I think it has something to do with frame rates or compression but would be curious to know from some experts.


----------



## MacDoc (Nov 3, 2001)

Progressive scanning term all you want to know and more http://www.100fps.com/ - comes into play in how video and TV play back is achieved

Bottom line - deinterlaced will generally mean a smoother more film like picture but it's NOT a small topic as you will see if you read the above.

-


----------



## Carex (Mar 1, 2004)

Thank you Macdoc. Just odd (or perhaps not) that it was not in DVD Player Help when it is actually a menu item.


----------



## monokitty (Jan 26, 2002)

Carex said:


> Thank you Macdoc. Just odd (or perhaps not) that it was not in DVD Player Help when it is actually a menu item.

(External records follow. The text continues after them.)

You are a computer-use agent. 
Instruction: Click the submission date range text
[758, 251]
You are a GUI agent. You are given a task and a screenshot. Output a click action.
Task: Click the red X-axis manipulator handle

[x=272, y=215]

They assume we're all geekish enough to know this stuff.


----------



## MacDoc (Nov 3, 2001)

It's part of the move to integration and "The Year of HD".

If you are dabbling in home video or looking to get into HD for a home theatre being familiar with basic terms is a good idea as the integration is getting pretty significant.

These guys are very good - they have informative Learning Centres for various categories.

http://www.crutchfieldadvisor.com/S-V8ZSKBLXd5m/


----------